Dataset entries

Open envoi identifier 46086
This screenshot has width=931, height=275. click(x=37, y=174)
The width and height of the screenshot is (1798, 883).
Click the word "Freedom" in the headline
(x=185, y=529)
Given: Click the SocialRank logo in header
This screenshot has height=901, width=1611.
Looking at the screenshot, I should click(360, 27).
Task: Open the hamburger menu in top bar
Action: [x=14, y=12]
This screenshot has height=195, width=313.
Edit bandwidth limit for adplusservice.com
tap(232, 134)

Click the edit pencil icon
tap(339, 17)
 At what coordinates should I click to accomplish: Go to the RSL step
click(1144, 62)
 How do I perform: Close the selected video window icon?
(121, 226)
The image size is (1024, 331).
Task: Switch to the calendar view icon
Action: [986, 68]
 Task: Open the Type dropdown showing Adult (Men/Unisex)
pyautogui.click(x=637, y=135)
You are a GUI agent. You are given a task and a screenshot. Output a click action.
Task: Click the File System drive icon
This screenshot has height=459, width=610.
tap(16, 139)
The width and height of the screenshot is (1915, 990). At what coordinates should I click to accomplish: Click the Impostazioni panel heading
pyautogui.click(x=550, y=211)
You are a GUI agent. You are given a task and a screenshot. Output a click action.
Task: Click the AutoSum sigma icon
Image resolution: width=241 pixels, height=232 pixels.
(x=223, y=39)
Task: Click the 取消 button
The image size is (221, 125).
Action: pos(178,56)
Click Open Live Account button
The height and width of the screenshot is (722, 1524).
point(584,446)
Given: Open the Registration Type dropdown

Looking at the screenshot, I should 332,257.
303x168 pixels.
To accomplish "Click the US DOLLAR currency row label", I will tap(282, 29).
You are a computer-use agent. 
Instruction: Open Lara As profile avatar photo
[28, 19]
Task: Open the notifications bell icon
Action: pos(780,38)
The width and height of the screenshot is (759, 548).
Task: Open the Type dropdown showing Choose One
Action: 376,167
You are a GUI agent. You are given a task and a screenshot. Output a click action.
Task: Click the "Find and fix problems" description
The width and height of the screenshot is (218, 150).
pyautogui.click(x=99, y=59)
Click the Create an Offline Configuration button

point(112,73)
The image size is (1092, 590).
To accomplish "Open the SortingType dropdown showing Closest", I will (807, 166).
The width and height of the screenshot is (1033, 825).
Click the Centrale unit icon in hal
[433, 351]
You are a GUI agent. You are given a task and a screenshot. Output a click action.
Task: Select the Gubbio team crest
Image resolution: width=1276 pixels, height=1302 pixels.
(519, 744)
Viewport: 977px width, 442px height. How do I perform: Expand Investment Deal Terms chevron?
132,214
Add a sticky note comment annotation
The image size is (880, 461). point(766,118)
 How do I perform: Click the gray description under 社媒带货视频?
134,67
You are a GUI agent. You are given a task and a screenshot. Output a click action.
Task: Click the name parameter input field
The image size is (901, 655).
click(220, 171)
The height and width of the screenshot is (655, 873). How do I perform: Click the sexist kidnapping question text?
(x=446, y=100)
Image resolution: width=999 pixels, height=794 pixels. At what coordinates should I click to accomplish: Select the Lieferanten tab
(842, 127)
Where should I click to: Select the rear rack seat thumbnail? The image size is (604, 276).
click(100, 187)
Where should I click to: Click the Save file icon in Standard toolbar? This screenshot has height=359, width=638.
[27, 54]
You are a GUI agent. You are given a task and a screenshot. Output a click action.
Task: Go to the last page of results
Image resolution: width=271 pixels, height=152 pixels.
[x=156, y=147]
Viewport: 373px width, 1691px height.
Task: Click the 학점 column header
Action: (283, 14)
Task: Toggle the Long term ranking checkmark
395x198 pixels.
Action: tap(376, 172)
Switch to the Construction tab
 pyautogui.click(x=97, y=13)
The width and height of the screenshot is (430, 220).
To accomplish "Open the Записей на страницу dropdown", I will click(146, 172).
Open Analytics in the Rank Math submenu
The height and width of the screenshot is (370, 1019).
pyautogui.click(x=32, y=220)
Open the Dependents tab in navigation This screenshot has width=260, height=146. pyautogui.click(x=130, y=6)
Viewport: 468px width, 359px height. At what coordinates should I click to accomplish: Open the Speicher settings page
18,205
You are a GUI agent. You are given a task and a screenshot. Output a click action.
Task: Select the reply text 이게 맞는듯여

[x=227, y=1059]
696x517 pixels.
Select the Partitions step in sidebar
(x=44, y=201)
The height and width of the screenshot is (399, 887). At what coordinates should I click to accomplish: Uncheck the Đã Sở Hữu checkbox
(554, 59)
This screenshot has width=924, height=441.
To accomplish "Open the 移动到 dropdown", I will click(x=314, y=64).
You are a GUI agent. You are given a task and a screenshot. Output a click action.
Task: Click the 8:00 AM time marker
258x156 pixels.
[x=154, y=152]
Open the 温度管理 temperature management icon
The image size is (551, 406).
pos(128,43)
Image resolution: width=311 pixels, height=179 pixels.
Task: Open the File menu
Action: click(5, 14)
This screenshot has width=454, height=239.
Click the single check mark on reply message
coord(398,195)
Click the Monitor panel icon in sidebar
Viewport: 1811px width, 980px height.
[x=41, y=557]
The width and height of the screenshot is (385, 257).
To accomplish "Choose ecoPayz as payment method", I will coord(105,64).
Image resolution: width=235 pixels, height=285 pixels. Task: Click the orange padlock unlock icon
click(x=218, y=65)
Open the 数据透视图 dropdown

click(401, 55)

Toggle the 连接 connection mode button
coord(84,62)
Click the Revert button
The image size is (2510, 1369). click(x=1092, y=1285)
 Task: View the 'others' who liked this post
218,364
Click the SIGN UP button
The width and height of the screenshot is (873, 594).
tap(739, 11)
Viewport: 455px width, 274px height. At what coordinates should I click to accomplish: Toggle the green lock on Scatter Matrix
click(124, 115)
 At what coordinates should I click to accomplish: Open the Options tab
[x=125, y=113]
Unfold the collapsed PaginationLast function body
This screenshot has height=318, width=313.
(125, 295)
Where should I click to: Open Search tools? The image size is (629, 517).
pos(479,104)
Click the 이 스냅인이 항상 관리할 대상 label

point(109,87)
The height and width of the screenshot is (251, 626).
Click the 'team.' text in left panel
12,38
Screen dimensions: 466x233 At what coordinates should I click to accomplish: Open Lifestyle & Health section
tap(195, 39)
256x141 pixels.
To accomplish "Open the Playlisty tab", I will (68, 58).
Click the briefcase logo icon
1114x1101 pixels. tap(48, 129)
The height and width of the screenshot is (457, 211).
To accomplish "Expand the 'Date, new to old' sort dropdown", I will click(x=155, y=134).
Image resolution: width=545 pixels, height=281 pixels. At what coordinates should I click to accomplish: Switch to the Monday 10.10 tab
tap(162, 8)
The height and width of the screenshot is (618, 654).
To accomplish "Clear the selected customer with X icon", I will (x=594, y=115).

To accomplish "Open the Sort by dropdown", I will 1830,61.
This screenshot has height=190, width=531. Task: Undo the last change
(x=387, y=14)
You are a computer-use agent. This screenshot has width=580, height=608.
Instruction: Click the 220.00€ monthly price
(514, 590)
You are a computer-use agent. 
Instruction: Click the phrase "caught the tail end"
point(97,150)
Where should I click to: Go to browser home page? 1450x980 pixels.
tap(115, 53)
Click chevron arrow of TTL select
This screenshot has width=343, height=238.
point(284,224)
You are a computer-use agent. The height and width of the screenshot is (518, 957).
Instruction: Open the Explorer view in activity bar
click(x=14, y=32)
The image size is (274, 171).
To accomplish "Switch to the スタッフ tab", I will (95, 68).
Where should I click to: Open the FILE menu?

Problem: Your answer must consist solely of the lines from the one containing "Instruction: Click the phrase" through the last line of the entries, reproduced exactly.

Written answer:
Instruction: Click the phrase "caught the tail end"
point(97,150)
Where should I click to: Go to browser home page? 1450x980 pixels.
tap(115, 53)
Click chevron arrow of TTL select
This screenshot has width=343, height=238.
point(284,224)
You are a computer-use agent. The height and width of the screenshot is (518, 957).
Instruction: Open the Explorer view in activity bar
click(x=14, y=32)
The image size is (274, 171).
To accomplish "Switch to the スタッフ tab", I will (95, 68).
Where should I click to: Open the FILE menu?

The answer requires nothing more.